Return every line of the listing below word for word, with nothing changed, added, or left out.

----

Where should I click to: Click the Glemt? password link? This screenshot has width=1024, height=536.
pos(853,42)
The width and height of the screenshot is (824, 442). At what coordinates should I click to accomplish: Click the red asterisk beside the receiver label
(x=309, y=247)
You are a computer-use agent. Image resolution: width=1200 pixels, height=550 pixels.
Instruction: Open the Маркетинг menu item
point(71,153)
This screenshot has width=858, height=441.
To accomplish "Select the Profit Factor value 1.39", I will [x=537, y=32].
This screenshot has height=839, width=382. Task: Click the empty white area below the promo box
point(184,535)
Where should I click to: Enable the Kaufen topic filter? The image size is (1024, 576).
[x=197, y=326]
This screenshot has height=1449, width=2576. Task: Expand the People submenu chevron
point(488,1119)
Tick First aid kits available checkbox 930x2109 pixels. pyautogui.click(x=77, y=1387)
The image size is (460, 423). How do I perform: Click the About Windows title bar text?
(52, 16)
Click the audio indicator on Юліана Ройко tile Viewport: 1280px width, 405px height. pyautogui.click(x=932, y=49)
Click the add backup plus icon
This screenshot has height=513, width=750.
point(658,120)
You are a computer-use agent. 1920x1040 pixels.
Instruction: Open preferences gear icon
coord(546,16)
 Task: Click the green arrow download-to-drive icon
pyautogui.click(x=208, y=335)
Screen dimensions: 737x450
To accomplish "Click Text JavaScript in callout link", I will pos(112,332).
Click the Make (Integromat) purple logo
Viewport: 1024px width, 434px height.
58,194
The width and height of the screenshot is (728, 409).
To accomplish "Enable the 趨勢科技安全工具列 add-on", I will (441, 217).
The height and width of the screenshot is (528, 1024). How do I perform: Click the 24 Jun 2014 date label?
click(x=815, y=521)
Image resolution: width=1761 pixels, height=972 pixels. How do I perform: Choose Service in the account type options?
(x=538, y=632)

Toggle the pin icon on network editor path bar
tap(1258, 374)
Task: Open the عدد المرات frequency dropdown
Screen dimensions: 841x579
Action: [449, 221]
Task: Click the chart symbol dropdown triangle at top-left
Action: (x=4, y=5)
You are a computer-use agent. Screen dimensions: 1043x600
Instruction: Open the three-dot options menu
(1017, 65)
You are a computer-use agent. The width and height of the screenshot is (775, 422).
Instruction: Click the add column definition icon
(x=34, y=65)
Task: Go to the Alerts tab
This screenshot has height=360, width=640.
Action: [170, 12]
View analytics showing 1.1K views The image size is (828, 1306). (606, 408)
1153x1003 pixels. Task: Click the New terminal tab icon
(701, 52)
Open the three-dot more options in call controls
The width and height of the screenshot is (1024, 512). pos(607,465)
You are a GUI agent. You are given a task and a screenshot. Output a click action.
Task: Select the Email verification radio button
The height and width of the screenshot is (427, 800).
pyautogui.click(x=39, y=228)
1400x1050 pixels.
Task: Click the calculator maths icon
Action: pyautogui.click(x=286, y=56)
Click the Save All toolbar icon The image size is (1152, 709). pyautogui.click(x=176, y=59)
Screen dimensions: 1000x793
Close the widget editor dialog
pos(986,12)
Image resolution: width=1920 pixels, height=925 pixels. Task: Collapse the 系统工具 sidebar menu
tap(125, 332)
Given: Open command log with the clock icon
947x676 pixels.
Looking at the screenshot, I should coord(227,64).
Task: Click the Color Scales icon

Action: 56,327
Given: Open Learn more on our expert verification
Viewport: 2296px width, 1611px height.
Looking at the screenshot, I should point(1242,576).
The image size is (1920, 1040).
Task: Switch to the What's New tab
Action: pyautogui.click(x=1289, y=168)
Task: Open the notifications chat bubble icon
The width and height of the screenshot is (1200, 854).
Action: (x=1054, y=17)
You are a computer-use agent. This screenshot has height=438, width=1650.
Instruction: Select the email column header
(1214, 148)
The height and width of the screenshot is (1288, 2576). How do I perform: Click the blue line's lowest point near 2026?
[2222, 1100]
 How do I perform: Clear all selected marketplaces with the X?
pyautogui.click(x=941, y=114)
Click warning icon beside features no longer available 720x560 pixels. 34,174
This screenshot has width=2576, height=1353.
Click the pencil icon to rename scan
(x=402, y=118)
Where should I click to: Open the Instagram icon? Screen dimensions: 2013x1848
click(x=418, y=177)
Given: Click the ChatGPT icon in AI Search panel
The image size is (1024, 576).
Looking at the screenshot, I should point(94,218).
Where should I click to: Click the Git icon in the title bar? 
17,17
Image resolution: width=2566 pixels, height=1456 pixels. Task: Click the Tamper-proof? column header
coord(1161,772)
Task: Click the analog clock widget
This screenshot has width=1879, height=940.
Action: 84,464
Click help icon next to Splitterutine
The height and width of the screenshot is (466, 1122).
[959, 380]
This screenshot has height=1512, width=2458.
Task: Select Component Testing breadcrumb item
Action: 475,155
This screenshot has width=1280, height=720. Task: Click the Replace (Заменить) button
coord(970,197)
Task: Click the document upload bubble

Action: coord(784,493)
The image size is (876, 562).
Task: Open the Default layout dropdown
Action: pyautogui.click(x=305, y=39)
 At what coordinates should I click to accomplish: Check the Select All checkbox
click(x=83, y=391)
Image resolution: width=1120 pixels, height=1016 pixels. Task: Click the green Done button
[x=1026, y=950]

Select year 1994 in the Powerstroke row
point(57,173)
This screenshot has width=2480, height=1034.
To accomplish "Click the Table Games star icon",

----

* Solution to this task:
Where should I click to: Click the Glemt? password link? This screenshot has width=1024, height=536.
pos(853,42)
The width and height of the screenshot is (824, 442). At what coordinates should I click to accomplish: Click the red asterisk beside the receiver label
(x=309, y=247)
You are a computer-use agent. Image resolution: width=1200 pixels, height=550 pixels.
Instruction: Open the Маркетинг menu item
point(71,153)
This screenshot has width=858, height=441.
To accomplish "Select the Profit Factor value 1.39", I will [x=537, y=32].
This screenshot has height=839, width=382. Task: Click the empty white area below the promo box
point(184,535)
Where should I click to: Enable the Kaufen topic filter? The image size is (1024, 576).
[x=197, y=326]
This screenshot has height=1449, width=2576. Task: Expand the People submenu chevron
point(488,1119)
Tick First aid kits available checkbox 930x2109 pixels. pyautogui.click(x=77, y=1387)
The image size is (460, 423). How do I perform: Click the About Windows title bar text?
(52, 16)
Click the audio indicator on Юліана Ройко tile Viewport: 1280px width, 405px height. pyautogui.click(x=932, y=49)
Click the add backup plus icon
This screenshot has height=513, width=750.
point(658,120)
You are a computer-use agent. 1920x1040 pixels.
Instruction: Open preferences gear icon
coord(546,16)
 Task: Click the green arrow download-to-drive icon
pyautogui.click(x=208, y=335)
Screen dimensions: 737x450
To accomplish "Click Text JavaScript in callout link", I will pos(112,332).
Click the Make (Integromat) purple logo
Viewport: 1024px width, 434px height.
58,194
The width and height of the screenshot is (728, 409).
To accomplish "Enable the 趨勢科技安全工具列 add-on", I will (441, 217).
The height and width of the screenshot is (528, 1024). How do I perform: Click the 24 Jun 2014 date label?
click(x=815, y=521)
Image resolution: width=1761 pixels, height=972 pixels. How do I perform: Choose Service in the account type options?
(x=538, y=632)

Toggle the pin icon on network editor path bar
tap(1258, 374)
Task: Open the عدد المرات frequency dropdown
Screen dimensions: 841x579
Action: [449, 221]
Task: Click the chart symbol dropdown triangle at top-left
Action: (x=4, y=5)
You are a computer-use agent. Screen dimensions: 1043x600
Instruction: Open the three-dot options menu
(1017, 65)
You are a computer-use agent. The width and height of the screenshot is (775, 422).
Instruction: Click the add column definition icon
(x=34, y=65)
Task: Go to the Alerts tab
This screenshot has height=360, width=640.
Action: [170, 12]
View analytics showing 1.1K views The image size is (828, 1306). (606, 408)
1153x1003 pixels. Task: Click the New terminal tab icon
(701, 52)
Open the three-dot more options in call controls
The width and height of the screenshot is (1024, 512). pos(607,465)
You are a GUI agent. You are given a task and a screenshot. Output a click action.
Task: Select the Email verification radio button
The height and width of the screenshot is (427, 800).
pyautogui.click(x=39, y=228)
1400x1050 pixels.
Task: Click the calculator maths icon
Action: pyautogui.click(x=286, y=56)
Click the Save All toolbar icon The image size is (1152, 709). pyautogui.click(x=176, y=59)
Screen dimensions: 1000x793
Close the widget editor dialog
pos(986,12)
Image resolution: width=1920 pixels, height=925 pixels. Task: Collapse the 系统工具 sidebar menu
tap(125, 332)
Given: Open command log with the clock icon
947x676 pixels.
Looking at the screenshot, I should coord(227,64).
Task: Click the Color Scales icon

Action: 56,327
Given: Open Learn more on our expert verification
Viewport: 2296px width, 1611px height.
Looking at the screenshot, I should point(1242,576).
The image size is (1920, 1040).
Task: Switch to the What's New tab
Action: pyautogui.click(x=1289, y=168)
Task: Open the notifications chat bubble icon
The width and height of the screenshot is (1200, 854).
Action: (x=1054, y=17)
You are a computer-use agent. This screenshot has height=438, width=1650.
Instruction: Select the email column header
(1214, 148)
The height and width of the screenshot is (1288, 2576). How do I perform: Click the blue line's lowest point near 2026?
[2222, 1100]
 How do I perform: Clear all selected marketplaces with the X?
pyautogui.click(x=941, y=114)
Click warning icon beside features no longer available 720x560 pixels. 34,174
This screenshot has width=2576, height=1353.
Click the pencil icon to rename scan
(x=402, y=118)
Where should I click to: Open the Instagram icon? Screen dimensions: 2013x1848
click(x=418, y=177)
Given: Click the ChatGPT icon in AI Search panel
The image size is (1024, 576).
Looking at the screenshot, I should point(94,218).
Where should I click to: Click the Git icon in the title bar? 
17,17
Image resolution: width=2566 pixels, height=1456 pixels. Task: Click the Tamper-proof? column header
coord(1161,772)
Task: Click the analog clock widget
This screenshot has width=1879, height=940.
Action: 84,464
Click help icon next to Splitterutine
The height and width of the screenshot is (466, 1122).
[959, 380]
This screenshot has height=1512, width=2458.
Task: Select Component Testing breadcrumb item
Action: 475,155
This screenshot has width=1280, height=720. Task: Click the Replace (Заменить) button
coord(970,197)
Task: Click the document upload bubble

Action: coord(784,493)
The image size is (876, 562).
Task: Open the Default layout dropdown
Action: pyautogui.click(x=305, y=39)
 At what coordinates should I click to accomplish: Check the Select All checkbox
click(x=83, y=391)
Image resolution: width=1120 pixels, height=1016 pixels. Task: Click the green Done button
[x=1026, y=950]

Select year 1994 in the Powerstroke row
point(57,173)
This screenshot has width=2480, height=1034.
To accomplish "Click the Table Games star icon",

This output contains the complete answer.